There are also concerns with the “swarms of killer robots” people are worried about, which involve escalation management. How do you ensure that you're not engaging in overkill? How do you ensure that the AI is responding in the way that you want? And those are other challenges that the military is going to have to worry about and get their AI to help them think through.
On that last point, we published a piece in POLITICO Magazine recently from Michael Hirsh in which he reported that almost all public AI models preferred aggressive escalation toward a nuclear war when presented with real-life scenarios. They didn’t seem to understand de-escalation. Has that been your experience in working with these tools?
I think one of the challenges that you have with AI models, especially those that are trained on the past opus of humans, is that the tendency toward escalation is a human cognitive bias already. It already happens without AI. So what you're enabling with AI is for that to come through faster. And unless you're engineering in some way to say, “Hey, check your cognitive biases,” it will give you that response.
So does the Pentagon need to develop its own AI tools?
I think that they need to be working on how to develop tools that are consistent with the ways that the Pentagon operates, which are different than the ways the civilian world operates, and for different purposes. But it really depends on which mission set we’re talking about. A lot of this conversation has been about AI around large language models and decision support. There's a whole different branch of AI that the military needs to engage in, and it's about navigating the physical world. That's a totally different set of challenges and technologies.
When you think about the idea of unmanned systems, how do they navigate the world? That's technology like self-driving cars. Those are inputs that are not the same as taking in large quantities of human text. They're about: How do you make sense of the world?
Is there a general need for more understanding of the utility of AI in the military? What are some ways that high-ranking officials at the Pentagon misunderstand AI?
It's not a fully baked technology yet, and so there are activities like moving consideration of AI into the research and development space for the Pentagon, which the Donald Trump administration did, that make a lot of sense. That allows you to do testing and work through some of these new features and develop these technology models in ways that refine them. This means that when they land on the desks of a wider range of Pentagon personnel, they've worked through some of these kinks.
What’s the way forward with AI tools when it’s so difficult to prevent misuse?

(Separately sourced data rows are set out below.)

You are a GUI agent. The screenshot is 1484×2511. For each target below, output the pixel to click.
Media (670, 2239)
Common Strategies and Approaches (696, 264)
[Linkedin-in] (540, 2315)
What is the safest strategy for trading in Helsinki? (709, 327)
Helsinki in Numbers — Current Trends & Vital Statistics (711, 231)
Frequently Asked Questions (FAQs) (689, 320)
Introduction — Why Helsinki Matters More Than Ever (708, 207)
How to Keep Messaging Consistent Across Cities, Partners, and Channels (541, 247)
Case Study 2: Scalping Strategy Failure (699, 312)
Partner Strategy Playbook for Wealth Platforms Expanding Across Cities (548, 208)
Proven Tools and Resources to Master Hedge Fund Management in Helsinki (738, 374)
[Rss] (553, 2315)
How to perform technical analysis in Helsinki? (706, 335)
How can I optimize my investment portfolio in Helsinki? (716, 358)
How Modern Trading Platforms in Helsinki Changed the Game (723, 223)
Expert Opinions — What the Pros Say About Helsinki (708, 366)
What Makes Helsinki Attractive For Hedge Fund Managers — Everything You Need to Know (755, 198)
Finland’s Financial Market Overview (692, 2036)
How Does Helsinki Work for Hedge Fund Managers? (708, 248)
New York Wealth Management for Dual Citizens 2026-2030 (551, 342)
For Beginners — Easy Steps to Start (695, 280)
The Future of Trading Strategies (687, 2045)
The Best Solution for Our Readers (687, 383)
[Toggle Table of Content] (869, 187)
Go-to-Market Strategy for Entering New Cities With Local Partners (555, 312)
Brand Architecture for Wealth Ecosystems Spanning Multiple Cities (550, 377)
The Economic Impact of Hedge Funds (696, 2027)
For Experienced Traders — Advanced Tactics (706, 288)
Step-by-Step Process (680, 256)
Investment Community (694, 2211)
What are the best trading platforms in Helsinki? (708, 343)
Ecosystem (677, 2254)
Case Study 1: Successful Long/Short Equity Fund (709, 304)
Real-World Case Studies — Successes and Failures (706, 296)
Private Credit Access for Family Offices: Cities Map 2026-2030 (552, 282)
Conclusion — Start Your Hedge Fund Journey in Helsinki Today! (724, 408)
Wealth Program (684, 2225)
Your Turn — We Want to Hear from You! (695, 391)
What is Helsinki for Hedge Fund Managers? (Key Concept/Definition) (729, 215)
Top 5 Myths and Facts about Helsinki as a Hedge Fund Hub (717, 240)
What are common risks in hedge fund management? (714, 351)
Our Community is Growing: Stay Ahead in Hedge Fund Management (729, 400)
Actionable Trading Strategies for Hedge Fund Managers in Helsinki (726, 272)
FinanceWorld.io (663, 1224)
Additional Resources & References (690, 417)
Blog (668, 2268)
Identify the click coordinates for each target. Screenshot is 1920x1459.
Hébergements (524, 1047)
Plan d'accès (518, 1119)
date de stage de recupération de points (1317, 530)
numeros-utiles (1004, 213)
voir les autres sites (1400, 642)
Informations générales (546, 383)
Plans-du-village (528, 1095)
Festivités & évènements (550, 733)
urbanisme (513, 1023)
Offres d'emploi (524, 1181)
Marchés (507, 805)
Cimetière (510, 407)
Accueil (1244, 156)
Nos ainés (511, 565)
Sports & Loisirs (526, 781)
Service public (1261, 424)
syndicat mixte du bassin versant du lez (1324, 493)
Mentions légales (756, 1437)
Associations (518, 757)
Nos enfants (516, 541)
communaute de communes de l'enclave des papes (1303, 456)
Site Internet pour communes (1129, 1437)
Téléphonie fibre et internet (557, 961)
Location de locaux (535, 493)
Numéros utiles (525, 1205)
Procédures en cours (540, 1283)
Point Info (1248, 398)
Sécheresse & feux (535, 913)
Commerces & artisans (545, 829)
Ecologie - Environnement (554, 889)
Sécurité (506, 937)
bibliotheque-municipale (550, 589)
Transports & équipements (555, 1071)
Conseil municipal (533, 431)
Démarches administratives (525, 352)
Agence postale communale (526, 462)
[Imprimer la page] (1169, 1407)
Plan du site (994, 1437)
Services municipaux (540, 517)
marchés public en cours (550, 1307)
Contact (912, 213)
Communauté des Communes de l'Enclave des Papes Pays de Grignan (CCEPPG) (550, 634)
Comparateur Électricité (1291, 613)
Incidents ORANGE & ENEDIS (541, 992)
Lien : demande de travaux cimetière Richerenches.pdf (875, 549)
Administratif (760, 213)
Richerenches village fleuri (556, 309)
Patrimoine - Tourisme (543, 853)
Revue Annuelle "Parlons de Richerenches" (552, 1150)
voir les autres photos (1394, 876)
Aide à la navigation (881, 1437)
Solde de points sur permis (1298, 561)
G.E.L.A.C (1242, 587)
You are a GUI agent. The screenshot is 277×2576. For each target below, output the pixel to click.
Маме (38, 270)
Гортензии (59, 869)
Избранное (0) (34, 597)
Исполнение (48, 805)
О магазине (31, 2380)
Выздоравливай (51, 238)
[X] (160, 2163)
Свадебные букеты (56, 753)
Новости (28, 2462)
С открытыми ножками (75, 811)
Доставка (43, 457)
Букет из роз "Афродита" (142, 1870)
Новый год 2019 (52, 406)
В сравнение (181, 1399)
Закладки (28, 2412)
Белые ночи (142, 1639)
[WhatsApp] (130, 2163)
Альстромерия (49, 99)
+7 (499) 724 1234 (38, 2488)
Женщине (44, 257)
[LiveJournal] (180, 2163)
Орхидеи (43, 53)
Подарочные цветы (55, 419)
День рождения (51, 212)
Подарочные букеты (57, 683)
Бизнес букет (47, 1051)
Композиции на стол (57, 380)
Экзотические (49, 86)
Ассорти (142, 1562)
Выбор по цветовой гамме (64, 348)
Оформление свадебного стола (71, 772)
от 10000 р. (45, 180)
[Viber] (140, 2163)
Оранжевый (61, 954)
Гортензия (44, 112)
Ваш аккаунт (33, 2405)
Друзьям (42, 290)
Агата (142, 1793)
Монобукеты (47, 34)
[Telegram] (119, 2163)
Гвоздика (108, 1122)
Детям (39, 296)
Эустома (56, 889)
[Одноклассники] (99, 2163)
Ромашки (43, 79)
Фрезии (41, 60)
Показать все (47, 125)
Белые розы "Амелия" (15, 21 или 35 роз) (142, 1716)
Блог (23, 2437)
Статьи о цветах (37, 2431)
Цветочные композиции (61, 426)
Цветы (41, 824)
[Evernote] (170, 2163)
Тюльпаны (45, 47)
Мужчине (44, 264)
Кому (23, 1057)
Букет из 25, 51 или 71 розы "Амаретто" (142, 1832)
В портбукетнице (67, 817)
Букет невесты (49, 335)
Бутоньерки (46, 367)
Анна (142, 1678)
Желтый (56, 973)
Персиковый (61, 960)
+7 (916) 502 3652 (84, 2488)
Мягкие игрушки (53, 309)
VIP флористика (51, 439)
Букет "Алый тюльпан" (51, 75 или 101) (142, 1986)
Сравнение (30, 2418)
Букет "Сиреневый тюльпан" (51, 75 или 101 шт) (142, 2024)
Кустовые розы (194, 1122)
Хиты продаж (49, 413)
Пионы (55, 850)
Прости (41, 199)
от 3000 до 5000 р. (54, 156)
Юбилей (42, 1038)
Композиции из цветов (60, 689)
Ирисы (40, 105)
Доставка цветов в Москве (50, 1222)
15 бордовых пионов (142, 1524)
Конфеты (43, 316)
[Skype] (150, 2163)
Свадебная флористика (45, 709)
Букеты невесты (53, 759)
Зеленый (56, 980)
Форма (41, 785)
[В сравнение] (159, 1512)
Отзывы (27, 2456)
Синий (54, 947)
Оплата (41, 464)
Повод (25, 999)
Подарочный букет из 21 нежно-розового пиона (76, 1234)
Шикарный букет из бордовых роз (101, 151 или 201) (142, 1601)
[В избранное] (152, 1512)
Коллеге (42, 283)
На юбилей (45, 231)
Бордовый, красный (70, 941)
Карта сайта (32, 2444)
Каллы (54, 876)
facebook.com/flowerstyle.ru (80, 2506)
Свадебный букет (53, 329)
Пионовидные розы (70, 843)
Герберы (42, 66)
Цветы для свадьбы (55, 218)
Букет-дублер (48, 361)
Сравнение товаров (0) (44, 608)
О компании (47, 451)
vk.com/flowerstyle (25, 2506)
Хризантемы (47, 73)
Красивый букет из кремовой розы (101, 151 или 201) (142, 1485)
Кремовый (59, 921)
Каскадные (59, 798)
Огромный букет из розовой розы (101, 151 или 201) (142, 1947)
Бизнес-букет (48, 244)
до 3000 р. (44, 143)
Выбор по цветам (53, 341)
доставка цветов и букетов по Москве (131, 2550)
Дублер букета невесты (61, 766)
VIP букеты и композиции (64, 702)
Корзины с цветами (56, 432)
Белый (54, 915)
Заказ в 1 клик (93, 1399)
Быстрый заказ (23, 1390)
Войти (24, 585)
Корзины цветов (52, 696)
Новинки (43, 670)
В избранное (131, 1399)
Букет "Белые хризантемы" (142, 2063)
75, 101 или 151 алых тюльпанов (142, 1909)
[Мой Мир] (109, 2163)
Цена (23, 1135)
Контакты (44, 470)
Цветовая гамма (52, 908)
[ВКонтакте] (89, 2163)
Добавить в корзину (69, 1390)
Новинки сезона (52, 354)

One of the things that we need to do going forward is to be much more specific about the particular missions for which we are thinking about adopting AI into the Pentagon. The Pentagon is a trillion-dollar enterprise, and it's going to have a lot of business functions that's like any other business in the United States — basic business functions like booking travel or payroll.
And then, there are areas that are more military-unique, and those may deserve more specialized study, because there is not this civilian ecosystem that is also involved in the testing and development of these technologies. The Pentagon may have to fund their own research into things like understanding unidentified objects coming toward the United States or robots that need to navigate a battlefield or making sense of lots of different strands of intelligence reporting.